I was flattered to discover this morning that I accidentally inspired the creation of a new and funny list by Brendon Etter, playwright, actor, Carleton textbook manager, possessor of the excellentest email username ever ("better"), and blog comedian extraordinaire. A passing comment here led to this funny list, "What They Say to and about Guys with Big Feet." Nobody's ever said any of these things to me yet, not even #8, but I sure hope many of them have been said about me.

Sprawl Together Now

With Northfield in the middle of the long process of revising its municipal development strategy, this article in the American Prospect is especially useful as a critique of "conservative" attacks on smart growth or anti-sprawl ideas. (I use the sneer quotes because the conservatism is spoon-shallow: it's really just market fundamentalism in another guise.)

In the piece, reporter Ben Adler analyzes the arguments of two prominent sprawl advocates, Wendell Cox and Ron Utt, who claim, in brief, that since Americans often (claim to) enjoy living in low-density, oil-dependent 'burbs, we should not block the expansion of those 'burbs - or the entrenchment of the lifestyles (from long-distance single-occupancy commutes to sedentary recreation opportunities) they require and sustain.

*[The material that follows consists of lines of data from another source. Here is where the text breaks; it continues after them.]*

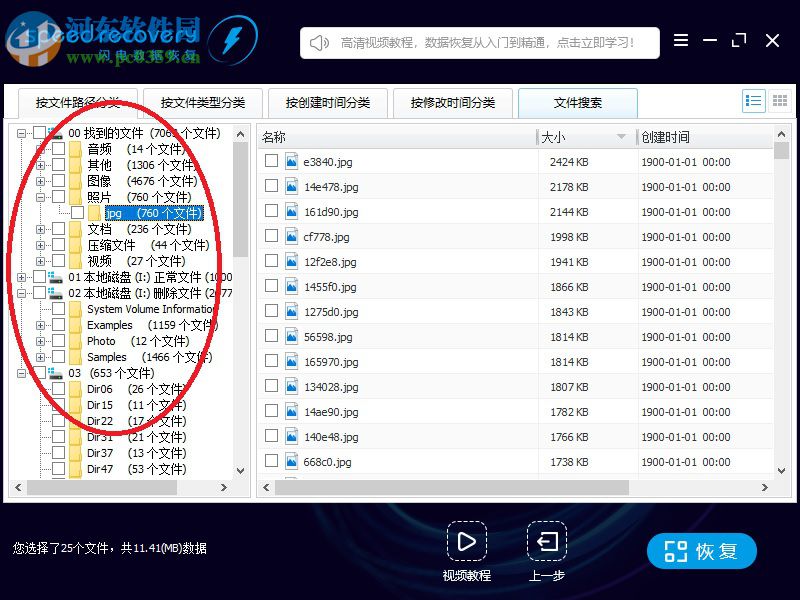Click the blue 恢复 recover button
The height and width of the screenshot is (600, 800).
click(x=701, y=550)
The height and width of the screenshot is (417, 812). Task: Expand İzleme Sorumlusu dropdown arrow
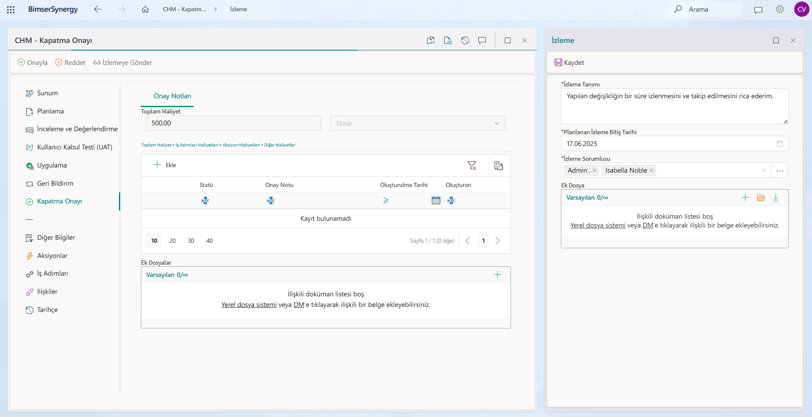(764, 170)
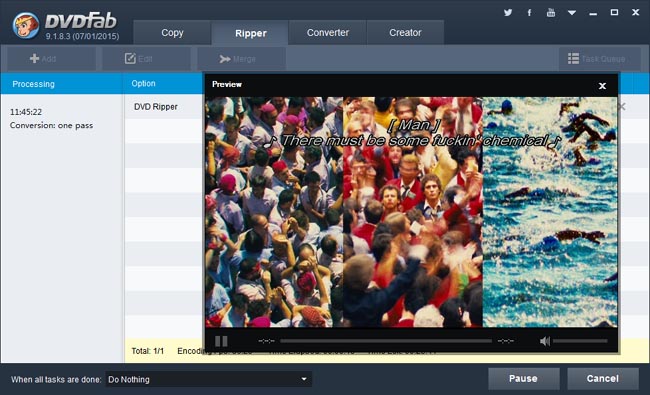
Task: Expand the title bar dropdown arrow menu
Action: 572,13
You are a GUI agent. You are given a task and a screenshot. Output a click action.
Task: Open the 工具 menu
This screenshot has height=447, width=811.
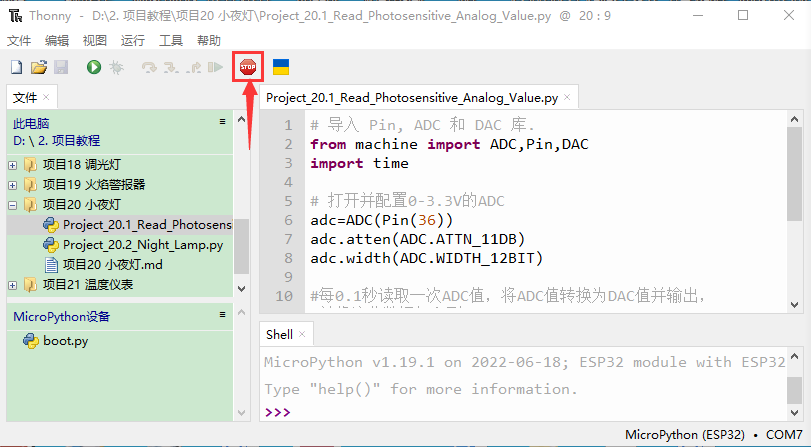coord(171,40)
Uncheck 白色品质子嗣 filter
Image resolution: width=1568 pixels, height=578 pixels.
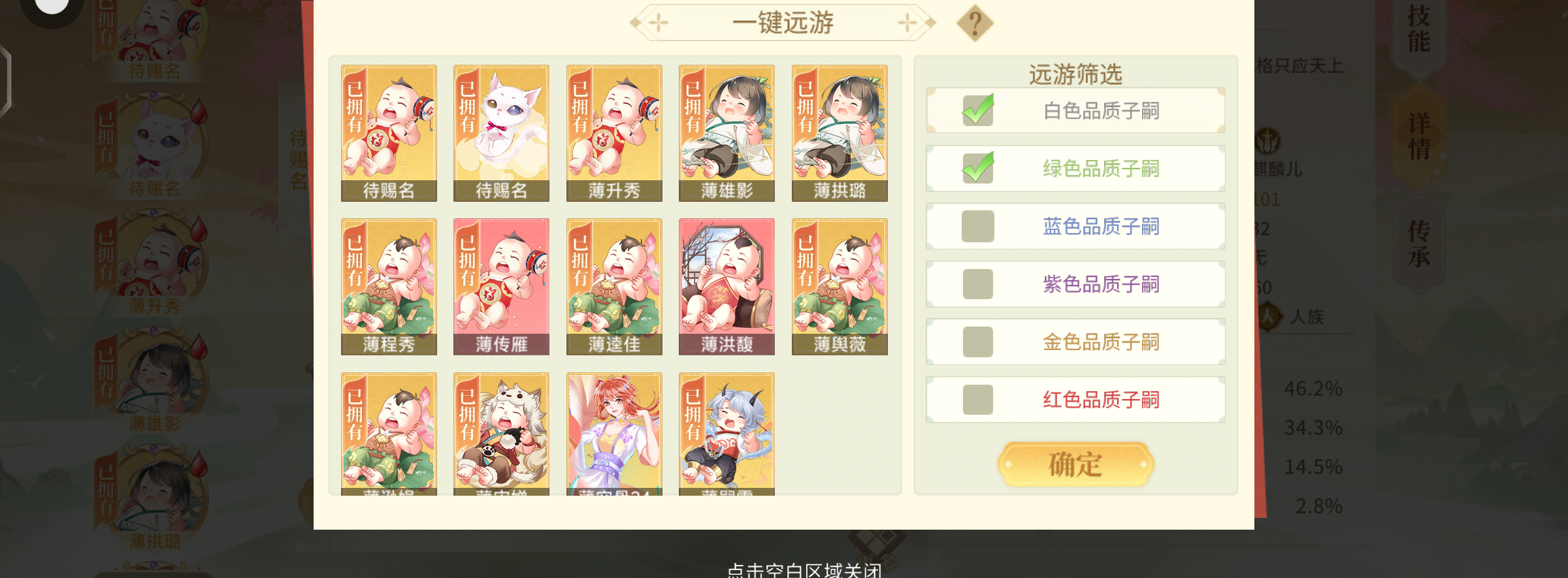pos(978,110)
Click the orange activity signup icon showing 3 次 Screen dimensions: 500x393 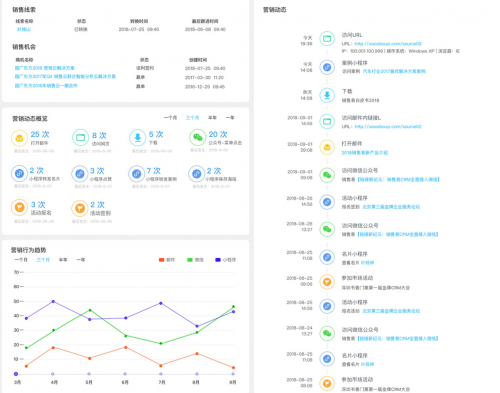pos(19,207)
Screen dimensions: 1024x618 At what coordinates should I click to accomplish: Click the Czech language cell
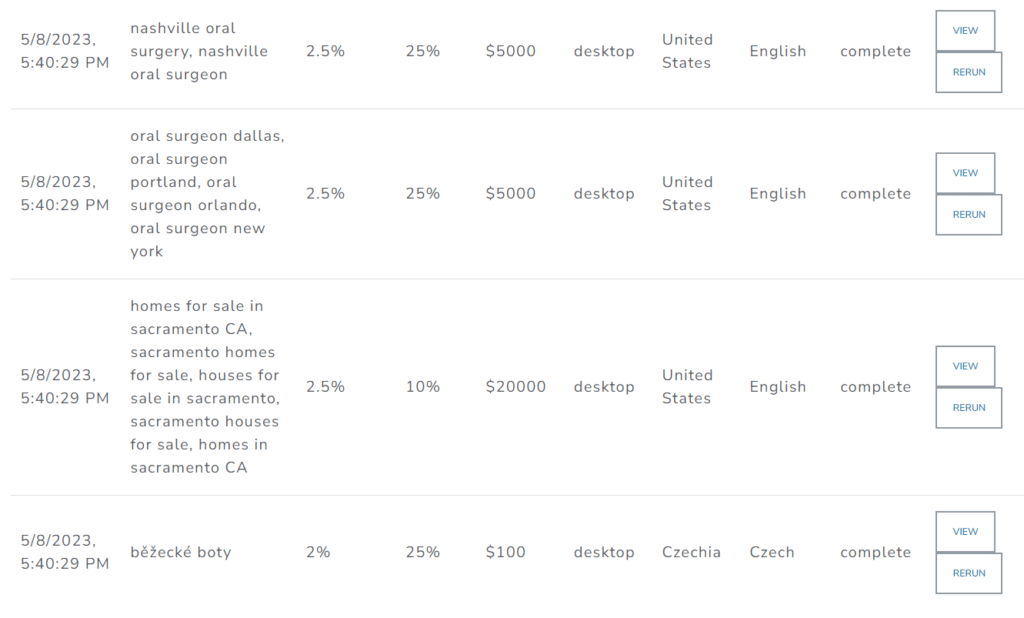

In reacting, Adler's writing and thinking are both excellent, and nowhere more so than when he concludes, quoting a smart growth advocate, that it's really in restraining suburban sprawl, and in developing meaningful alternatives (high-density housing, mixed-use cities, transportation options that include walking, biking, and mass transit) that we as a society will really start offering consumer choice (that sine qua non of the market) and allow market forces such as prices and supply/demand to function.

Nothing to Say

I'm too tired by the coverage and contemplation of the bridge disaster in Minneapolis to say much except that I was very happy to come home and see all three of my girls tonight.

A Bridge Too Far

I'm still sitting here, aghast, watching the coverage of the freeway bridge collapse in Minneapolis. By now, the talking heads are repeating themselves every five minutes or so, but one of the two main bits of information - how many are dead - is out there and holding steady, tragically but also fortunately, at a relatively low number.

The other main bit of information - what caused this disaster - is still indeterminate. I thought it was telling that when a KARE-11 reporter interviewed someone with the bridge-repair contractor, a well-known Cities attorney was right there and did most of the talking. Nothing like entering evidence into the record right away, counsel. I hope that when the sun comes up, the death toll hasn't risen and that there's some sense of why and how this happened.


A few minutes ago, in the middle of dinner, someone knocked on the door. We naively thought that the "No Solicitors" sign on our door meant that it had to be a neighbor, so I went to see whom it was. Unfortunately, it was an honest-to-god door-to-door salesman wearing argyle sneakers and selling an all-in-one cleaning solution. When I told him that we were in the middle of dinner, he said, "My condolences," and continued his patter, which included saying that the cleaner was totally natural and proving this point by licking some of it off the spray-nozzle straw. That's when I said thanks and shut the door. Could he read the sign? Did he choose to ignore it?

Quotable Notable

So far this morning, Julia has had two good lines. First, when I was encouraging her to thank her mom for doing her a favor, she said grumpily, "I'm too busy talking to say thank you." A few minutes later, in a better mood, she was sprinting back and forth through the hallway and yelled, "I love to read and sleep and run!"

Forecast: Significant blowing and drifting, with the possibility of heavy accumulation in rural areas.